Now Jesus loved Martha and her sister and Lazarus. So when he heard that Lazarus was sick, he stayed where he was two more days.
John 11:5–6 NIV
What? That doesn’t sound like love to me! So when Jesus does finally show up, it is understandable that Martha blurts out her disappointment.
If you had been here, my brother would not have died.
John 11:21 NIV
Martha faces the facts. She knows that Jesus could have answered her request and yet he chooses not to. She is saying what I feel: It hasn’t turned out the way I wanted it to. You didn’t make it all better. You haven’t answered my prayer. It still hurts.
But Martha doesn’t stop there. She also expresses faith.
But I know that even now God will give you whatever you ask.
John 11:22 NIV
She is stating the truth that she still believes God can answer prayer. God can heal, restore, break strongholds, set people free.
Jesus calls Martha to hope in him in the present, to take what she believes about him and cling to it in her distress. It is a call not simply to affirm the truth about Jesus’ power but to affirm his right to exercise his power according to his own purposes. She will never have the answers to all her why’s, but in his character she will find enough of an answer to sustain her faith…Jesus calls Martha to trust him now – trust that he is good even here, when her losses are insurmountable and when Jesus, who had the power to prevent it all, had chosen not to act.
Carolyn Custis James, When Life and Beliefs Collide
After this amazing statement of faith, the bystanders ask the age-old question:
Could not he who opened the eyes of the blind man have kept this man from dying?
John 11:37 NIV
We think that love is shown by keeping tragedy from happening. Yet Jesus had a bigger plan in mind – to show them his glory. He was disturbed in spirit and deeply moved and he wept. And then he gave them back their brother.
So, like Martha, I do not stuff the pain, minimize it or explain it away. I face the fact of my disappointment. But I also exercise faith. The prophet Isaiah tells me how to do that.
In quietness and trust is your strength.
Isaiah 30:15b NIV
This kind of quietness means to be tranquil, at peace, to rest, lie still, be undisturbed, with the sense of idleness. It is used of the land when it is not producing and of a city that is not at war. It means to not strive or wrestle, but rather to be idle. In other words, DO NOTHING. The Message translation put it this way: Your strength will come from settling down in complete dependence on me.
And yet, still be confident and trust in God.

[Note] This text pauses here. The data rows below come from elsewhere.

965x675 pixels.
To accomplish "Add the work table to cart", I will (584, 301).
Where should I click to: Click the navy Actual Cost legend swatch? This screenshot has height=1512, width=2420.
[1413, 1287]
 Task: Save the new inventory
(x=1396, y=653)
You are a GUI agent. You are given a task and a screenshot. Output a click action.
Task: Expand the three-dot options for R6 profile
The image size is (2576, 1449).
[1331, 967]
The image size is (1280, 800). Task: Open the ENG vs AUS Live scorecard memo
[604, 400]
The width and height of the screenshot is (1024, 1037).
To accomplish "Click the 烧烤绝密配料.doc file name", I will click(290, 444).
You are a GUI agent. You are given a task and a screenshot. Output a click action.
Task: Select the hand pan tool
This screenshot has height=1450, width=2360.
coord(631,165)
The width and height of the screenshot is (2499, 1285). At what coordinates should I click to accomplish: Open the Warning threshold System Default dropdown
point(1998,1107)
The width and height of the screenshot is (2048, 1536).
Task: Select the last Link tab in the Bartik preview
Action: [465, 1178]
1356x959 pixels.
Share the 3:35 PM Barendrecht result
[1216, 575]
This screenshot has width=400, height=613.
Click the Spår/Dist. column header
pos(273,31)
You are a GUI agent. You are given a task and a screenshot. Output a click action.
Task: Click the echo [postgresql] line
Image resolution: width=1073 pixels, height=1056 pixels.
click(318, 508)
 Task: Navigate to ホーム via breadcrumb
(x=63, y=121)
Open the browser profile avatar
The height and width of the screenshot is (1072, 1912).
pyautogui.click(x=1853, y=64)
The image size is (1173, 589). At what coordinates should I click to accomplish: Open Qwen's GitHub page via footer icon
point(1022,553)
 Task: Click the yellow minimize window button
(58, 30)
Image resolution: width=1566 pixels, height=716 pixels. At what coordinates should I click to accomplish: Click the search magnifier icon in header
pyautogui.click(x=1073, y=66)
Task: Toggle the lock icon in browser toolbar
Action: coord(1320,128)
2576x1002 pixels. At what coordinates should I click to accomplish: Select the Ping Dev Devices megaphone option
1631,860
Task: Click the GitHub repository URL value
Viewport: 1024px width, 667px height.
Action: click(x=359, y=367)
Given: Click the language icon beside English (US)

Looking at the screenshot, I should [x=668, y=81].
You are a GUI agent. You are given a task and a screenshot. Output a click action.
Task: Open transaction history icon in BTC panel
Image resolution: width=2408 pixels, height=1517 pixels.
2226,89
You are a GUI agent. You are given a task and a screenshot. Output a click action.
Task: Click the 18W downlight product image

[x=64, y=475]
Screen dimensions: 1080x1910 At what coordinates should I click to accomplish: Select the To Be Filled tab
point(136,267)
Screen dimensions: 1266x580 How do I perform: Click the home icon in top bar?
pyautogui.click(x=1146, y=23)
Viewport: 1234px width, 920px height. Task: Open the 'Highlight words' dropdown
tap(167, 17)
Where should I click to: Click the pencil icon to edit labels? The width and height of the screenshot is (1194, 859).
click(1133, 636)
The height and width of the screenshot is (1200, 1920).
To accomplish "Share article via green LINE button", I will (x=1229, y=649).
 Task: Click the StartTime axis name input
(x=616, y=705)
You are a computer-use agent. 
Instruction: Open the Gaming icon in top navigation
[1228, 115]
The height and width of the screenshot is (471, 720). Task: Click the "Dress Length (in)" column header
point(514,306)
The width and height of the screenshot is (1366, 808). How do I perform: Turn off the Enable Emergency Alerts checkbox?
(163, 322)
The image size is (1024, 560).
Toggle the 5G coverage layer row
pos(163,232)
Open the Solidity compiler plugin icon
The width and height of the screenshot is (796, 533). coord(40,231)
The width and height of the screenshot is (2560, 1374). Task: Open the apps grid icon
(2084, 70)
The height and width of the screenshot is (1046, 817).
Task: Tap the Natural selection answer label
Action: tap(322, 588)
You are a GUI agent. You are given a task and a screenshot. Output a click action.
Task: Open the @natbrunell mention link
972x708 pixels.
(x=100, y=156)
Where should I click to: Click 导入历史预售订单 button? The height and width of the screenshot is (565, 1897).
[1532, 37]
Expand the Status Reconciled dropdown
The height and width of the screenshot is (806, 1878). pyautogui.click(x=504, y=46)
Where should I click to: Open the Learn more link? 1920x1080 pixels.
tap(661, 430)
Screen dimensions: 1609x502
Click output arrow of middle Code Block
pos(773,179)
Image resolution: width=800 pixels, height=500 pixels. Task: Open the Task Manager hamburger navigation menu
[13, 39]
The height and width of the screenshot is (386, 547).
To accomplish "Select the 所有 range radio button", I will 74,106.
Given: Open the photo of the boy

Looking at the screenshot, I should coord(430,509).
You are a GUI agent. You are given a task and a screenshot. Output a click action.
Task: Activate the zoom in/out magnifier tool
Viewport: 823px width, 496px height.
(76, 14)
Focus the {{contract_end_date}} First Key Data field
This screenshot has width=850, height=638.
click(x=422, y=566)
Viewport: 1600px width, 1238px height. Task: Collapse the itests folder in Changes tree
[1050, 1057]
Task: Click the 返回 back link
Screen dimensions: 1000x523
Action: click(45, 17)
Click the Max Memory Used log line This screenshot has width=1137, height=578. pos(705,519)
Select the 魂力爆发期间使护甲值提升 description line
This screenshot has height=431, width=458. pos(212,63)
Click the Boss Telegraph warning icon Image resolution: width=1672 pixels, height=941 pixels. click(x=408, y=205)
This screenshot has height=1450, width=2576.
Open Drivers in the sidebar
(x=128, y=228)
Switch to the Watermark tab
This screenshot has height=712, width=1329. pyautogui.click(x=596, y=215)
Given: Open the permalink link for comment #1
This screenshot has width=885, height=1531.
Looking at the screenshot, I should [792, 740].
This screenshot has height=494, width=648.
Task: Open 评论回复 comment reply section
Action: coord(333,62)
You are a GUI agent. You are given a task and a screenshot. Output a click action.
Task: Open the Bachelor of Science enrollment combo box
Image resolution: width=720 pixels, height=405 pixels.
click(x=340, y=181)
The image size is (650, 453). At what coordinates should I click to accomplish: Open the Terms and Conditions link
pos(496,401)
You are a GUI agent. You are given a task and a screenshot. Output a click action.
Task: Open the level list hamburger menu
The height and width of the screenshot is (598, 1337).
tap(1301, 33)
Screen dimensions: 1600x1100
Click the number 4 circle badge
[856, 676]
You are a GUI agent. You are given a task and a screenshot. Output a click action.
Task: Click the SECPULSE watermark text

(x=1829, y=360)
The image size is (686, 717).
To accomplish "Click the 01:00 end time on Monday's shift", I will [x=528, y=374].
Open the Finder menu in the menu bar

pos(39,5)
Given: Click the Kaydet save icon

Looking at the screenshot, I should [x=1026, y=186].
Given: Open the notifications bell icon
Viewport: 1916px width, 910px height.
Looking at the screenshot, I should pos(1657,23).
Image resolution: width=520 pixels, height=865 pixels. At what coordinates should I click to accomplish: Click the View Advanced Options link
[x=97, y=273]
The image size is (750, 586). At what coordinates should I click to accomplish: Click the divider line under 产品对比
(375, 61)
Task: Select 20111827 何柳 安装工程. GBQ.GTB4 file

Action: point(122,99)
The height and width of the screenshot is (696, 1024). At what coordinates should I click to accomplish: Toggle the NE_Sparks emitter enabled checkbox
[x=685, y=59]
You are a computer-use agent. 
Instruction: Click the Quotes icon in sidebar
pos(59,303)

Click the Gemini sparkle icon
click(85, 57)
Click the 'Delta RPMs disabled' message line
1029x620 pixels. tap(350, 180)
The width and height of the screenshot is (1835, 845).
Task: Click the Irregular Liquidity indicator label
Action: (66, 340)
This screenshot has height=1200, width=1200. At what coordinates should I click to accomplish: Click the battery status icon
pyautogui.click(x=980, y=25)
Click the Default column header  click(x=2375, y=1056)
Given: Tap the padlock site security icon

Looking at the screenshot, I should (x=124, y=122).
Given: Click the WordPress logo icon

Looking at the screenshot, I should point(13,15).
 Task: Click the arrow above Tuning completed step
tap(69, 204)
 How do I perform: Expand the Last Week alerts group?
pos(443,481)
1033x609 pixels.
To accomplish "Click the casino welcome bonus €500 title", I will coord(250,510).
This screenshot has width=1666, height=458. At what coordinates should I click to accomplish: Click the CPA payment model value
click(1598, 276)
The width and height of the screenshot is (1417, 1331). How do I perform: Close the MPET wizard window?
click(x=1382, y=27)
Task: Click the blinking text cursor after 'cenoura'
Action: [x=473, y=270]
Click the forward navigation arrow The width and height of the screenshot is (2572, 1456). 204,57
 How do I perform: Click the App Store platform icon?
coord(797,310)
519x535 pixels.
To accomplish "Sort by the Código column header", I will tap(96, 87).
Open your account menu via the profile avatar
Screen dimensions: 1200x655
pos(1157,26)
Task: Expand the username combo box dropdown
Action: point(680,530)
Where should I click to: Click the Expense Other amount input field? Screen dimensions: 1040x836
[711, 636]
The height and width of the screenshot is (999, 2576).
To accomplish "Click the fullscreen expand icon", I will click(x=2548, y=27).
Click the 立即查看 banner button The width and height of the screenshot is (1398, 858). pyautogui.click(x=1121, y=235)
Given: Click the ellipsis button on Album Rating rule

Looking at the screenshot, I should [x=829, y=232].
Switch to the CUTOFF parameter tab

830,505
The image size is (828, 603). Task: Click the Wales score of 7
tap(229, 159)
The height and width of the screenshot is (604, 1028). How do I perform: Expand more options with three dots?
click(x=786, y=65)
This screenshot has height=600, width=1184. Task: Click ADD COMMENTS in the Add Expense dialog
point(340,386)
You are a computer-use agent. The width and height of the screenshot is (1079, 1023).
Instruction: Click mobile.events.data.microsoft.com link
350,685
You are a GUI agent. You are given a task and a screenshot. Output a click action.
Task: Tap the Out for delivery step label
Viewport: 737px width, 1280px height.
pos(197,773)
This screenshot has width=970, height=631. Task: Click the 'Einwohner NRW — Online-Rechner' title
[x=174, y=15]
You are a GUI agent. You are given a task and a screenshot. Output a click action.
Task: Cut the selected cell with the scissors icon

There have been times in the past that God has called me to be active, to speak up, to initiate. Other times, he has said to pray for the ones fighting the battle. This time he says, “Be quiet, do nothing. Trust. Trust Me.”
And this answers my initial question. Because I trust God who is absolute love, I can surrender, let go and release my efforts, tension and fear. I have not given up or lost hope. Rather, I float in the river of God’s love and let the current of his Holy Spirit carry me to my destination. I trust that he will get me to where he wants me to go.
The reason we do not have to be afraid is that we have been given the Spirit of God. We are in the river. We do not not have to thrash about trying to float. We must simply open our spiritual eyes and see that we are in the river of God’s love and that our staying afloat and moving along are God’s responsibility.
David Benner, Surrender to Love
Prayer
Lord God, I surrender to your absolute love. I trust your goodness. I float quietly in your Spirit. You have heard my prayer and my heart’s desire. I trust that your Spirit will carry me to the end that you have prepared for me.